Intime – Indonesia berencana mengirim puluhan ribu prajurit zeni dan tenaga medis ke Gaza, Palestina. Pengiriman pasukan itu dikaitkan dengan pembentukan International Stabilization Force (ISF) oleh Dewan Perdamaian atau Board of Peace (BoP) untuk menjaga stabilitas konflik Palestina.
Guru Besar Hukum Internasional Universitas Indonesia Hikmahanto Juwana mengingatkan ada empat hal penting yang harus diperhatikan sebelum rencana tersebut direalisasikan.
Pertama, pengiriman pasukan harus berada dalam kerangka Perserikatan Bangsa-Bangsa (PBB) dan memiliki mandat dari Dewan Keamanan PBB. Menurut Hikmahanto, mandat tersebut menjadi dasar hukum dan legitimasi kehadiran pasukan Indonesia.
“Indikasinya para prajurit kita berada di bawah PBB adalah penggunaan baret biru PBB. Bila tidak, maka pasukan bentukan BoP,” kata Hikmahanto dalam keterangan tertulis, Rabu (11/2).
Kedua, ia menyoroti situasi keamanan di Gaza yang masih rawan. Serangan Israel disebut masih berlangsung di beberapa titik, sehingga diperlukan jaminan keamanan bagi pasukan Indonesia yang akan bertugas.
Hikmahanto mengingatkan potensi risiko keterlibatan langsung Indonesia dalam konflik bersenjata.
“Hal yang tidak diinginkan adalah pasukan Indonesia melakukan serangan balasan ke Israel karena tidak dapat mengendalikan emosinya. Pada akhirnya Indonesia akan larut dalam perang melawan Israel,” ujarnya.
Ketiga, persoalan anggaran juga dinilai krusial. Hikmahanto meminta pemerintah menjelaskan sumber pendanaan, jumlah personel yang dikirim, serta lamanya penugasan.
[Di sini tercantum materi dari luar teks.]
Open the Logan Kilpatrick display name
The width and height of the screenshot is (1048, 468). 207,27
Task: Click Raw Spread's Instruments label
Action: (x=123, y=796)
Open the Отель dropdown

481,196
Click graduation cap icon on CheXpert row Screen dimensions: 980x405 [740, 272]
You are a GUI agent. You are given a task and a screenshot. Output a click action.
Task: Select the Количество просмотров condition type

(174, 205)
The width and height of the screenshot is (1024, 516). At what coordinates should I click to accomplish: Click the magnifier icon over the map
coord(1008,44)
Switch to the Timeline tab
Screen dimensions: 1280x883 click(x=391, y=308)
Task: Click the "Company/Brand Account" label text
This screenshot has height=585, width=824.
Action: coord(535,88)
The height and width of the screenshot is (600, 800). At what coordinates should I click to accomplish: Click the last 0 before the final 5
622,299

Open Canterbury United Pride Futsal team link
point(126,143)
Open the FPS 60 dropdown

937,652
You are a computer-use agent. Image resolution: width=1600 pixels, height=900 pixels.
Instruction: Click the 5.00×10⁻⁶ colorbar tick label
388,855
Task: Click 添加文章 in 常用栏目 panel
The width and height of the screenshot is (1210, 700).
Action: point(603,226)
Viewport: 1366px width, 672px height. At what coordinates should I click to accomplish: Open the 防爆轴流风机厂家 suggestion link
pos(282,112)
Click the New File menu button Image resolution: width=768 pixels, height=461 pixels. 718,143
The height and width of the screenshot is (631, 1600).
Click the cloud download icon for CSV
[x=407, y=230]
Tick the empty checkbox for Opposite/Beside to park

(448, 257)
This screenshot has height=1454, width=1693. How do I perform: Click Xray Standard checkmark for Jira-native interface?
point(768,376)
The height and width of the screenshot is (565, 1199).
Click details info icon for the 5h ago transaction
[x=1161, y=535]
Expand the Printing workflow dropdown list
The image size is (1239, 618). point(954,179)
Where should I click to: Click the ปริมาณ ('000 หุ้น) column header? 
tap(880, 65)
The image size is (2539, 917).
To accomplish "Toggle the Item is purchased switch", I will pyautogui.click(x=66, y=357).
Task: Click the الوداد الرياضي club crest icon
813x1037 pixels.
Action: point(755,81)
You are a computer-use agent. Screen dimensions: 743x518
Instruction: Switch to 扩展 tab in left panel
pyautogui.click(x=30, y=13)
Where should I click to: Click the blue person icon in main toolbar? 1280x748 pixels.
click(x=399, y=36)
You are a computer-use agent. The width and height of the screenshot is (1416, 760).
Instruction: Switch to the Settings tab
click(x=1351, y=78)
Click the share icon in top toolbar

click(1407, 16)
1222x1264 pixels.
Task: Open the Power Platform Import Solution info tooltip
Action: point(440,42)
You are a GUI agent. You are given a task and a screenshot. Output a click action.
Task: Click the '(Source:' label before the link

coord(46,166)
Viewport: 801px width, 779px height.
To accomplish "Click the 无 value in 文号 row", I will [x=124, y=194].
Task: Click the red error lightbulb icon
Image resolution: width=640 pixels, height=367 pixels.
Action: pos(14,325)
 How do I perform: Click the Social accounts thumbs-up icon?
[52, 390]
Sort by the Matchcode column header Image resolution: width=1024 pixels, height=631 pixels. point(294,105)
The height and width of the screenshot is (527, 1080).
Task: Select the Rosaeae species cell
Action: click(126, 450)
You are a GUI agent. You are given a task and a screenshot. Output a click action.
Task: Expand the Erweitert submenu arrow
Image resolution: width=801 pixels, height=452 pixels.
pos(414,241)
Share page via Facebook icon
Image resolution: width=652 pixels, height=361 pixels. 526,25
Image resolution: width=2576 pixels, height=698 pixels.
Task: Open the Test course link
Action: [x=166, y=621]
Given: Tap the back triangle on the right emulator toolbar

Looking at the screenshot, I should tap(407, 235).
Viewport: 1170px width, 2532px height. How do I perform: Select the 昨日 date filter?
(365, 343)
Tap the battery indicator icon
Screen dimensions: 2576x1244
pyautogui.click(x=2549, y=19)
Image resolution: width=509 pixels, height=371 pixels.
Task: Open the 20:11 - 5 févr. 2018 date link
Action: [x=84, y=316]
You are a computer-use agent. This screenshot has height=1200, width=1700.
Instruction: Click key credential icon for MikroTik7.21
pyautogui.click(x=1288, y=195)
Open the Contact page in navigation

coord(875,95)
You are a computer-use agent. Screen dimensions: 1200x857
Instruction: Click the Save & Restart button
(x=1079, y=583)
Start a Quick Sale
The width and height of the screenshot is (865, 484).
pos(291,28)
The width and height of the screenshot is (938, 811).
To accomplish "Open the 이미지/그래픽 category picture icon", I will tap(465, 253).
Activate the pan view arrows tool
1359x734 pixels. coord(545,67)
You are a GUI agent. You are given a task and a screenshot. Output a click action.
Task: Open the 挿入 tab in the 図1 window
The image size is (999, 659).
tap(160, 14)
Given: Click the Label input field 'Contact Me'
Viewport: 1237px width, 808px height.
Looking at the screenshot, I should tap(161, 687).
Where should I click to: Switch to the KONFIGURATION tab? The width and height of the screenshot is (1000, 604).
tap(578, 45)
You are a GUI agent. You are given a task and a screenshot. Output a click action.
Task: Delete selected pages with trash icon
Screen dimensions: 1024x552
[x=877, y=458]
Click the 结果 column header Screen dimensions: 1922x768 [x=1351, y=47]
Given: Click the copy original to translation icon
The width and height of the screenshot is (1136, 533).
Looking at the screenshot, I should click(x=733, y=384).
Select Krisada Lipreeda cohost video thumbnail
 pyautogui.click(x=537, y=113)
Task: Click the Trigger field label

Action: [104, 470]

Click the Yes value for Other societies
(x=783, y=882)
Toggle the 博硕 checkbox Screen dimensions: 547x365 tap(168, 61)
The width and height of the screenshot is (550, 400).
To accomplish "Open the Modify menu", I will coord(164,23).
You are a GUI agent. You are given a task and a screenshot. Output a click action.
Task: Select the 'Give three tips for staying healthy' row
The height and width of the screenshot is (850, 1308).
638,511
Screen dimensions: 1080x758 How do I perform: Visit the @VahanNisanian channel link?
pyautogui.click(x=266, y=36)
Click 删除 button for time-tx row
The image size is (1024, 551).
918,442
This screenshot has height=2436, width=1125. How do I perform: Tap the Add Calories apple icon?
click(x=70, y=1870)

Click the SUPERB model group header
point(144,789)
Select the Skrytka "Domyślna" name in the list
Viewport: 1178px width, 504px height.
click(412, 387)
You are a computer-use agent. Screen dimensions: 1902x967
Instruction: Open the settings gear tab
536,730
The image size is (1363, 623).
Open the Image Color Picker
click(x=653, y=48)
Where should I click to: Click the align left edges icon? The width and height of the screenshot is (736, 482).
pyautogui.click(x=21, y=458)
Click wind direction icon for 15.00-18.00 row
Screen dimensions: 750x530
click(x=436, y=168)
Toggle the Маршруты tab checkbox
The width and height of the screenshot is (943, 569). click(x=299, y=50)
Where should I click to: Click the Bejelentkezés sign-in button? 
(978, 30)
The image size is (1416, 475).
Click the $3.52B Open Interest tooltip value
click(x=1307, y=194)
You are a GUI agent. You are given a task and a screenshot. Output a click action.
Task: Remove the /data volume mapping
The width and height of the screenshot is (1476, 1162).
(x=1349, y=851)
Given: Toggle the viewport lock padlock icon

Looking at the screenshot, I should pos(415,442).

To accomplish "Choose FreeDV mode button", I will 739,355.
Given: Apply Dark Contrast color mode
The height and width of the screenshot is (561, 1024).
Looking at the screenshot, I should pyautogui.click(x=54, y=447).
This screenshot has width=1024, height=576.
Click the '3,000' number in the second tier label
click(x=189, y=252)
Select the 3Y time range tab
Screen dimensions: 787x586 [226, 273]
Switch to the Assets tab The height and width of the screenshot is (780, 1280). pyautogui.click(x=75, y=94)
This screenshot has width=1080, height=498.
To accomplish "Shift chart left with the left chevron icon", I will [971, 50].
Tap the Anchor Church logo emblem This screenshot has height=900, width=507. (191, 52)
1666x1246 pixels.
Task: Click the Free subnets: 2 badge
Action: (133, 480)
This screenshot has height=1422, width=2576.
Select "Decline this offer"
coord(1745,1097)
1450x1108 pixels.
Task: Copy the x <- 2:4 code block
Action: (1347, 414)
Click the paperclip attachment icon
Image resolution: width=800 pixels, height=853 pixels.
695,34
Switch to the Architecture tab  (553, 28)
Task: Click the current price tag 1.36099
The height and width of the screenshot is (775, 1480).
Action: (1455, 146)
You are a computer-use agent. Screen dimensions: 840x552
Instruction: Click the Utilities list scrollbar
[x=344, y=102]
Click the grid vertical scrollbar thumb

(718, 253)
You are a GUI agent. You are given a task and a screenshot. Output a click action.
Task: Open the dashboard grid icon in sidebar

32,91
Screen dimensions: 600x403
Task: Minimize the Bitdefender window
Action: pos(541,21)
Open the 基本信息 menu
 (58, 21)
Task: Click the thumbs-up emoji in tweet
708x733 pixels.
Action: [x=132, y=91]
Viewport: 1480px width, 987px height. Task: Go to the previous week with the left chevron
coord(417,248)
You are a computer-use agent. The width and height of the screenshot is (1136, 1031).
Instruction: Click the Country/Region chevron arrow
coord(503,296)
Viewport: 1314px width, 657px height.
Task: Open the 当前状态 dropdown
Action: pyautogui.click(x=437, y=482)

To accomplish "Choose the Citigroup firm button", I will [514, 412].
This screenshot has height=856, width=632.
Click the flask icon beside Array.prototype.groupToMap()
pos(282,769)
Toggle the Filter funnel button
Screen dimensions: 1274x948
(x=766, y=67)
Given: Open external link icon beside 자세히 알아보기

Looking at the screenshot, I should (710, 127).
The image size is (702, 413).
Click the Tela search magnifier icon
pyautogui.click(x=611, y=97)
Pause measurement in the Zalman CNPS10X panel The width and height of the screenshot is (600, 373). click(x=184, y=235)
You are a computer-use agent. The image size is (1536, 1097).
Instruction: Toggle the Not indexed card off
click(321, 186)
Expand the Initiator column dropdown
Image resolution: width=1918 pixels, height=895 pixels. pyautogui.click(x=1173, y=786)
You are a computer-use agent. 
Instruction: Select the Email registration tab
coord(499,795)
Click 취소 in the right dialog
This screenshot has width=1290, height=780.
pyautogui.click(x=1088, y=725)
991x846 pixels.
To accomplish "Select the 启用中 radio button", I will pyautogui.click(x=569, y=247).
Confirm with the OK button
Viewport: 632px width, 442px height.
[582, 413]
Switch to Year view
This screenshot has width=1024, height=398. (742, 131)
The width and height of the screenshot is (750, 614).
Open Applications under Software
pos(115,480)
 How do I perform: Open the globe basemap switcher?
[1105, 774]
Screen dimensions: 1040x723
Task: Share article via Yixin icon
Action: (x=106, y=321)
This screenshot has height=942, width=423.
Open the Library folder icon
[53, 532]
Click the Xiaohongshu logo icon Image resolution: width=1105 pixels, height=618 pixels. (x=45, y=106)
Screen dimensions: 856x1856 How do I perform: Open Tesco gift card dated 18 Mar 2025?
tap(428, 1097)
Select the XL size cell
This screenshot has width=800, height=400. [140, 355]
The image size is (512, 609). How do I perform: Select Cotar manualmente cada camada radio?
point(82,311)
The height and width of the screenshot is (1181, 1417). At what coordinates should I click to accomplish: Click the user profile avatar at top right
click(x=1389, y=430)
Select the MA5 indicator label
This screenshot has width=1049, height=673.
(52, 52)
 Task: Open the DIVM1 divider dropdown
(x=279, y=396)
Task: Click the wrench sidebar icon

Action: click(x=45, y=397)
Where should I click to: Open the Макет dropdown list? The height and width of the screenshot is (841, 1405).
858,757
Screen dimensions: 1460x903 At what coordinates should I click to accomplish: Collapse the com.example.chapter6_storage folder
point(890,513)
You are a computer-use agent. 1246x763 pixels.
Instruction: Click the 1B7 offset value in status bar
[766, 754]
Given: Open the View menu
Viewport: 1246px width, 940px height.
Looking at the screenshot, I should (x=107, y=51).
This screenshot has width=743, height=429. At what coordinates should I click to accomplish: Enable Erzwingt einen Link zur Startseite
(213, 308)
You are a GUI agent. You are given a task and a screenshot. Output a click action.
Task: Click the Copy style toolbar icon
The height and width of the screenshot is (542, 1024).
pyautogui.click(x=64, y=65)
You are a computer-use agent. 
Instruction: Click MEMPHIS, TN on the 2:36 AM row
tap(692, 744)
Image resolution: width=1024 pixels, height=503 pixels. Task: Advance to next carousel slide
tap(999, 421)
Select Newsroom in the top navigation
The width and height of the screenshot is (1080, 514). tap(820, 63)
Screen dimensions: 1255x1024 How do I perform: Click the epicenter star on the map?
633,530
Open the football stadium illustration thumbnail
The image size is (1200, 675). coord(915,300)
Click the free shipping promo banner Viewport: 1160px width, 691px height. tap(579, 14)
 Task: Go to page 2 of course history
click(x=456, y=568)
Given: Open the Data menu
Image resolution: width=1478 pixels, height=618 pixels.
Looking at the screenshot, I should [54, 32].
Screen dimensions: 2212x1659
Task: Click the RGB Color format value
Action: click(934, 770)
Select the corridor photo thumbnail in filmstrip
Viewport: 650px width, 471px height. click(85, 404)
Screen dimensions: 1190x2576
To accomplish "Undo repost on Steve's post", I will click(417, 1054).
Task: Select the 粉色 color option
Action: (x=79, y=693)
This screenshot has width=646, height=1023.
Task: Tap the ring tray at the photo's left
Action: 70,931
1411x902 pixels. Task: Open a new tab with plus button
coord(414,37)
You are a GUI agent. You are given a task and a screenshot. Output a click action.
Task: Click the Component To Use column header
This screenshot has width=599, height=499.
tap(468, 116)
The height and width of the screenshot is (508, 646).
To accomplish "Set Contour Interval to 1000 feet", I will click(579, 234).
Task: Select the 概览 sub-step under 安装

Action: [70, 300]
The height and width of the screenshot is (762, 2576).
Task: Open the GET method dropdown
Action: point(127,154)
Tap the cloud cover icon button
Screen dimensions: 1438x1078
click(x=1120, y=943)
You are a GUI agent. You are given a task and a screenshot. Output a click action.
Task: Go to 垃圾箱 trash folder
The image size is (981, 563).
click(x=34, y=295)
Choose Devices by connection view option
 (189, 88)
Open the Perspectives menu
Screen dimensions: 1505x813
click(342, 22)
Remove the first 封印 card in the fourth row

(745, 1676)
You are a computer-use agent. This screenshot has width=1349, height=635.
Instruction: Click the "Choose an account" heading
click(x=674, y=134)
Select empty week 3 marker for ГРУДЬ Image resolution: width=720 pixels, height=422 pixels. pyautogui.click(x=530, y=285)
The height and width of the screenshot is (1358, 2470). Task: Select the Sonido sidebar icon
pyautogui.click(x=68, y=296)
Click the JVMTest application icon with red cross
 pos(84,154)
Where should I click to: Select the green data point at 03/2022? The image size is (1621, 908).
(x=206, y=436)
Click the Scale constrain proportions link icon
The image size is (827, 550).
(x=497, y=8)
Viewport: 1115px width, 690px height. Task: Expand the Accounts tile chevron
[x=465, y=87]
Jika misi berada di bawah PBB, pembiayaan akan ditanggung PBB. Namun jika dalam kerangka BoP, anggaran berpotensi ditanggung Indonesia.
Keempat, rencana pengiriman pasukan harus dikomunikasikan secara terbuka kepada publik agar tidak menimbulkan kesalahpahaman.
“Jangan sampai publik tidak menyetujui karena menganggap pengiriman pasukan ini bukan untuk membantu rakyat Palestina dan menjaga gencatan senjata, tetapi justru melegitimasi tindakan Israel,” tegasnya.